### ACTIVITY
Find "Enable the Auto Key toggle" below and begin at its line; stop after the line with "Where should I". Output those lines exactly, without pictures.

### DATA PROVIDED

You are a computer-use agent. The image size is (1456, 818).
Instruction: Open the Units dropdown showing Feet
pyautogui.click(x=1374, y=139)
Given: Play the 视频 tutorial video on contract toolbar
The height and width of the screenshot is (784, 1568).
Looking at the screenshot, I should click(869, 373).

* * *

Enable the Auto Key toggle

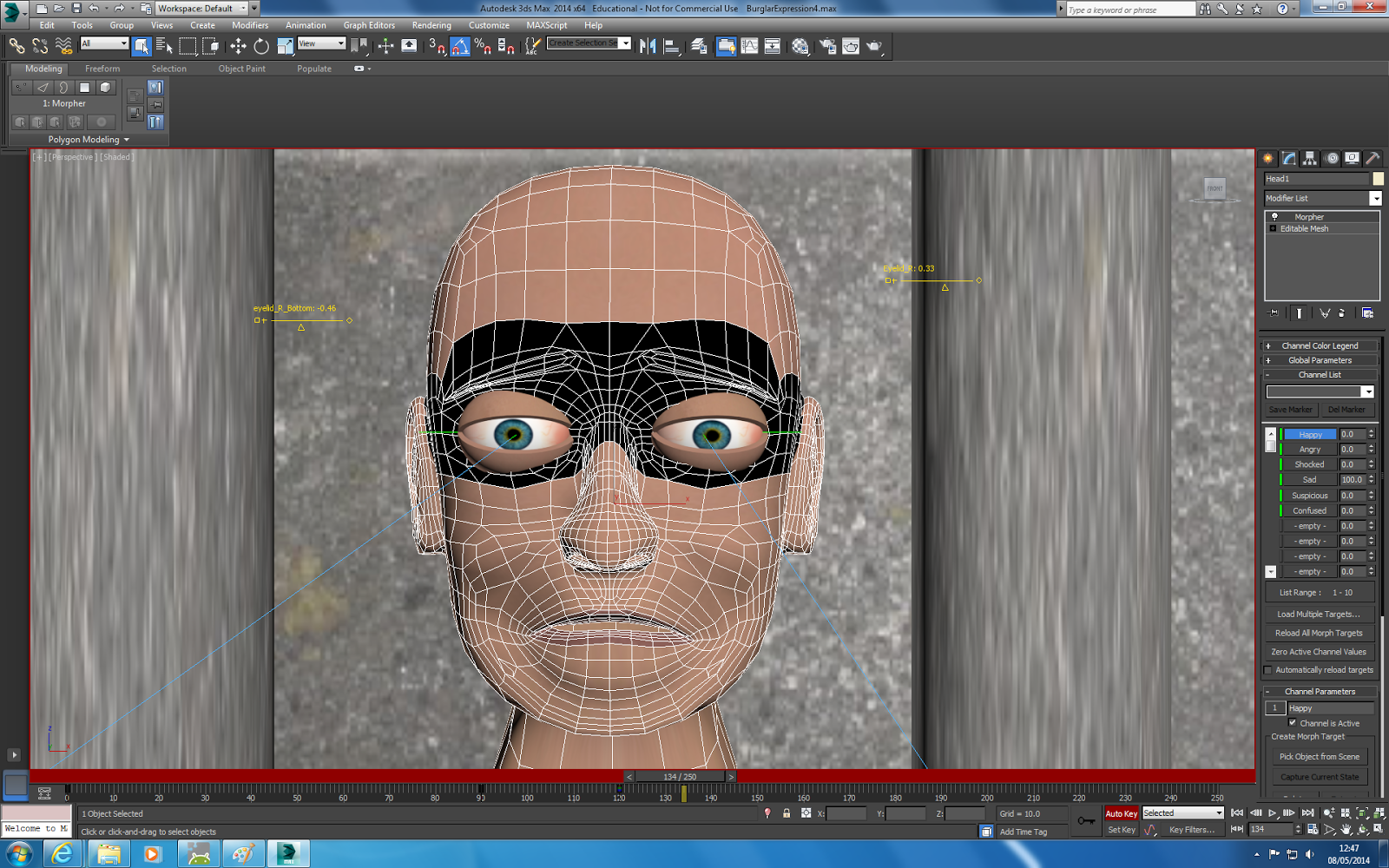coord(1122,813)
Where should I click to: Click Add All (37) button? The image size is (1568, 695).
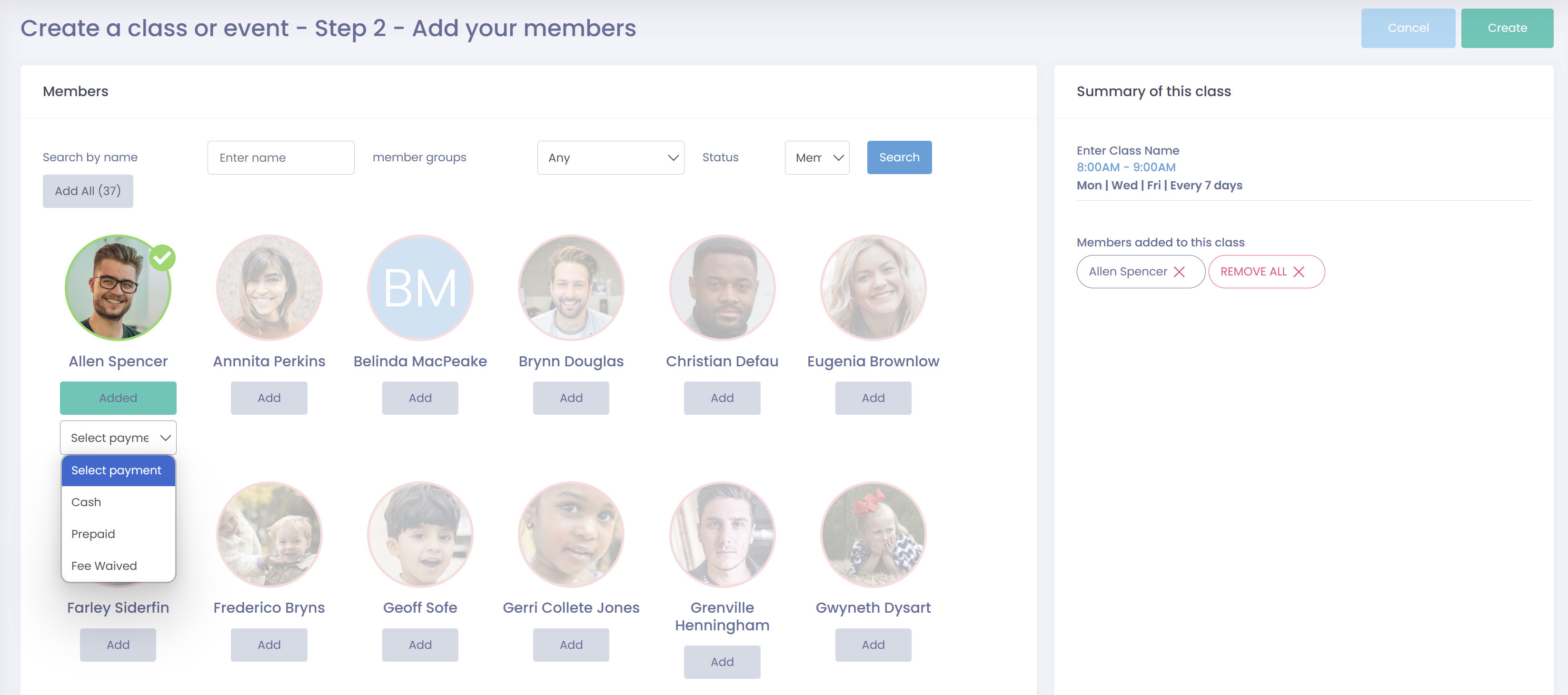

* * *

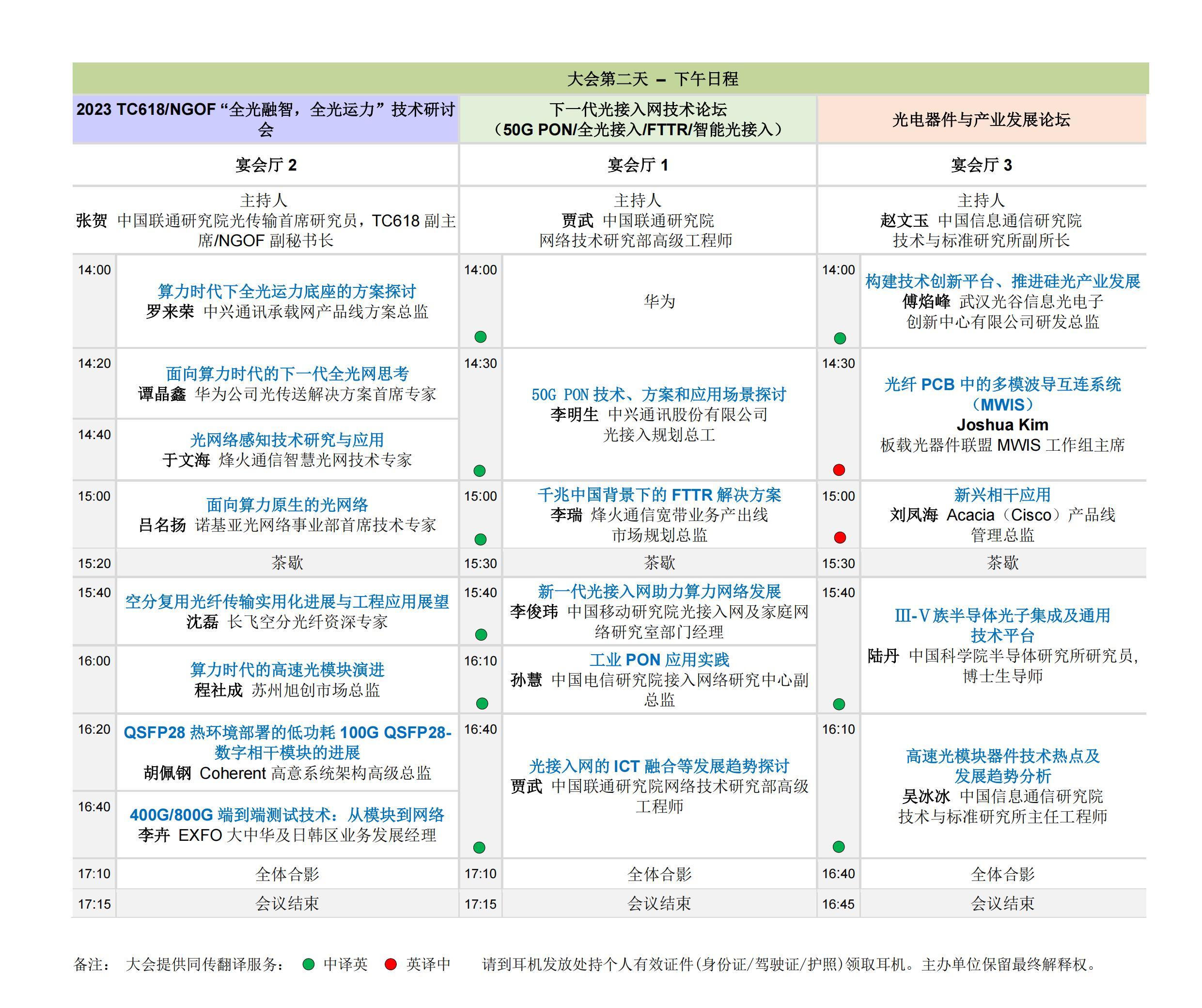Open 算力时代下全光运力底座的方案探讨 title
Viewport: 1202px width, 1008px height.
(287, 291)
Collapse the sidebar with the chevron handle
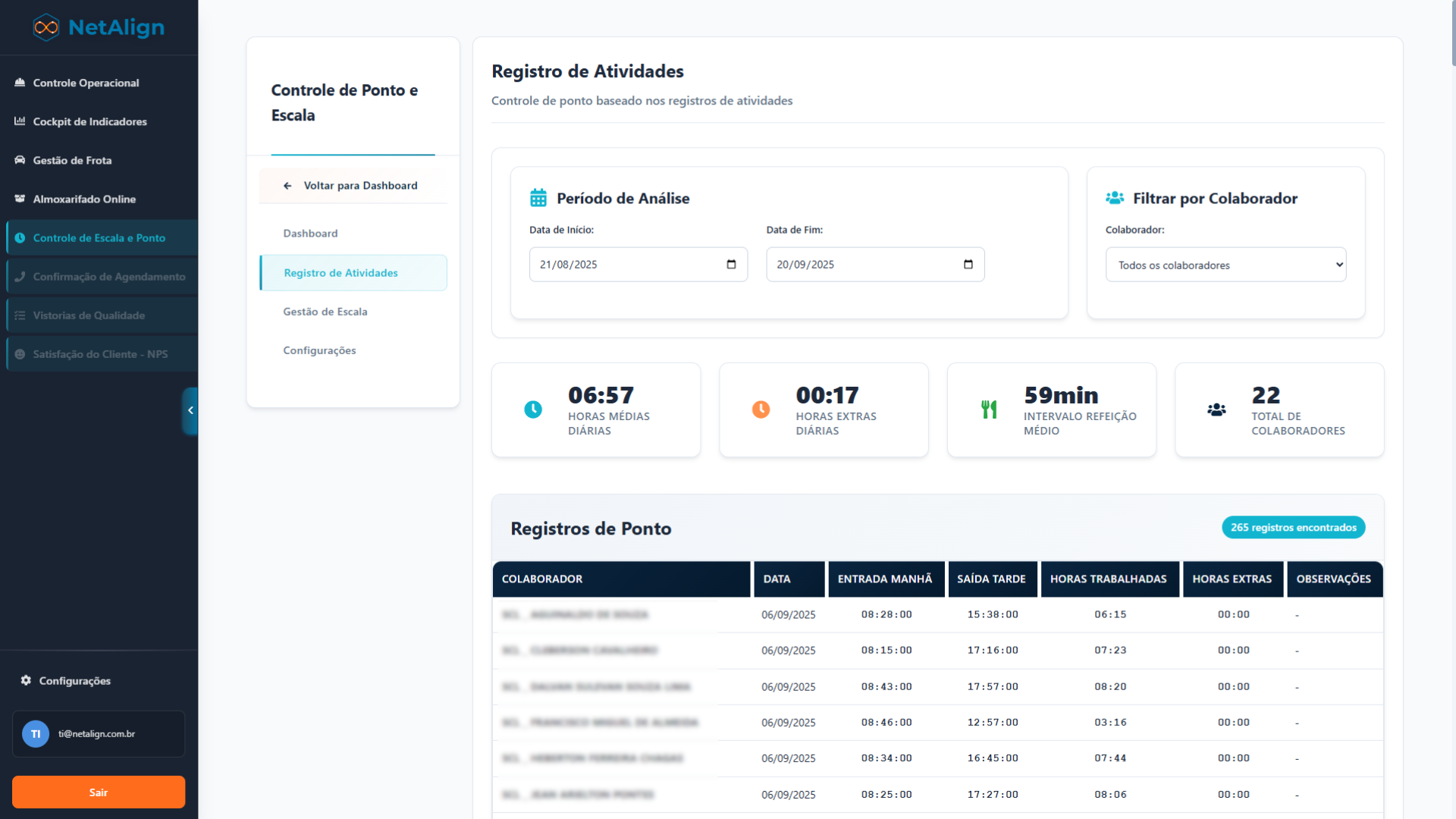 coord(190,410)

### ANSWER BELOW
Enable the Auto Key toggle

coord(1122,813)
Where should I click to: Click Add All (37) button? The image size is (1568, 695).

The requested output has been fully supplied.